Conference Agenda

Overview and details of the sessions of this conference. Please select a date or location to show only sessions at that day or location. Please select a single session for detailed view (with abstracts and downloads if available).

 
Only Sessions at Location/Venue 
 
 
Session Overview
Location: ARMB: 3.38
Armstrong Building: Teaching Room 3.38. Capacity: 59
Date: Monday, 12/Sept/2022
9:30am - 6:00pmWorkshop 1: From a collection of documents to a published edition : how to use an end-to-end publication pipeline [Full Day]
Location: ARMB: 3.38
 
ID: 125 / WS 1: 1
Workshop
Keywords: digital edition, historical manuscripts, encoding pipeline, publication workflow

From a collection of documents to a published edition : how to use an end-to-end publication pipeline

F. Chiffoleau1,2, H. Scheithauer1

1Inria, France; 2Le Mans Université, France

In 2021, during the last edition of the TEI Conference “Next Gen TEI”, I took part in a session where I presented a project I had been working on for a year and a half. This project, both relying massively on the Text Encoding Initiative and benefiting its community, focusses on the creation of a pipeline for the publication of digital scholarly editions. Our pipeline, which was still a work in progress at the time of the 2021 Conference, but is now complete, aims at providing open source, free, easy-to-use and interoperable tools; its goal is to support the editorial process from the digitization of a collection of documents to its publication in a machine-readable standard.

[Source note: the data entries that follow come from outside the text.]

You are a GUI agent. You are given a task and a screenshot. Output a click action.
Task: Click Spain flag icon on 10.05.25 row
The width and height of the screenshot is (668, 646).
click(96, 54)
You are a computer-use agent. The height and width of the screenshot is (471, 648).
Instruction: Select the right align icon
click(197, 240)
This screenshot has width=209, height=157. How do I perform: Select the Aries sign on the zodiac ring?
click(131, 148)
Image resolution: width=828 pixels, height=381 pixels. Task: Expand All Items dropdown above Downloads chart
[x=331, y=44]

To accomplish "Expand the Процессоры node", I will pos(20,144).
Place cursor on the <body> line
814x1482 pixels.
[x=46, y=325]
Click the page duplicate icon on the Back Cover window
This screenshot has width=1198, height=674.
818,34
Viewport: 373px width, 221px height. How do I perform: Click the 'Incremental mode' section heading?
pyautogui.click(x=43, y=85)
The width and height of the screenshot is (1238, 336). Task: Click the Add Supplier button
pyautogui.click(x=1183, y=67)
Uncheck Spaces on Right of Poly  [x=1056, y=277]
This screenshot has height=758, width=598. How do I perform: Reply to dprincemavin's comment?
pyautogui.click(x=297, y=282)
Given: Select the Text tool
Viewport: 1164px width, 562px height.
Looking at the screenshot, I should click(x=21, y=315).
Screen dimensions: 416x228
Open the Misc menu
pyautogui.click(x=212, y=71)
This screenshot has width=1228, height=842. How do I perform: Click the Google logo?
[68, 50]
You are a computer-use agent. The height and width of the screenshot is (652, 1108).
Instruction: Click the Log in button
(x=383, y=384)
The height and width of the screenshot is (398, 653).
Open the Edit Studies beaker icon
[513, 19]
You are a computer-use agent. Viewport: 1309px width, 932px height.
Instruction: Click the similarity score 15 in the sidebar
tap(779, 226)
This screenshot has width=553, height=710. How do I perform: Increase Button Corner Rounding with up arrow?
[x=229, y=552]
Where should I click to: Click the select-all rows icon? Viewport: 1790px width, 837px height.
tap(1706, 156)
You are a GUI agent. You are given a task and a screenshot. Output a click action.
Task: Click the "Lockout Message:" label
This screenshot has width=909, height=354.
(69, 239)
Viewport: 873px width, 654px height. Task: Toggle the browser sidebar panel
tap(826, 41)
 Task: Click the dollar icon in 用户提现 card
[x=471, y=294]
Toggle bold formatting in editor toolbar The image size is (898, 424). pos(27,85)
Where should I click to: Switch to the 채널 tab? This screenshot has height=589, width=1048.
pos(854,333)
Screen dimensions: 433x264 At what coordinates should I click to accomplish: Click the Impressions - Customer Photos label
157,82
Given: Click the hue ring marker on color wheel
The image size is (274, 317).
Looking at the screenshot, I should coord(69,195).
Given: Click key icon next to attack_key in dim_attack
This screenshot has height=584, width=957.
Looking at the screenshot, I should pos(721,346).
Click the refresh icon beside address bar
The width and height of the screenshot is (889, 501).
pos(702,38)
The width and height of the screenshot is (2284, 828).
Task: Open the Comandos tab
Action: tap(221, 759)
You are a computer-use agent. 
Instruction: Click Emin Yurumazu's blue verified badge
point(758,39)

In the following, I will succinctly describe the six steps that compose this pipeline, and then move to the way I intend to conduct the workshop based on them.

Firstly, the collection of images that composes the corpus has to be preserved and curated somewhere online to keep them available for the researcher. For this task, we rely on IIIF, to ensure sustainability and interoperability.

The three following steps (segmentation/transcription/post-OCR correction) are conducted with eScriptorium, an open-source automatic transcription application. It offers various options: images uploading, manual and automatic segmentation/transcription, import of models, production of ground truths, model training. Finally, if there are remaining errors in the transcription (in case of automatic transcription), it is possible to either correct them manually in eScriptorium or export the files and correct with the help of specifically designed scripts.

Once the transcription is fully ready, we encode it in TEI XML. For this step, we provide various solutions, depending on the transcription file format (Page XML, XML Alto, Text). We also propose a series of scripts and documentation that help automatize and speed up this process.

The publication itself is made available for online consultation with the help of TEI Publisher, an application created to generate custom publications for corpora encoded in TEI XML. We have developed and launched a dedicated application for digital scholarly editions (DiScholEd) on this basis. It is available online together with a thorough documentation, and is conceived as an open application: new corpora can always be added to it, and we welcome new collaborations.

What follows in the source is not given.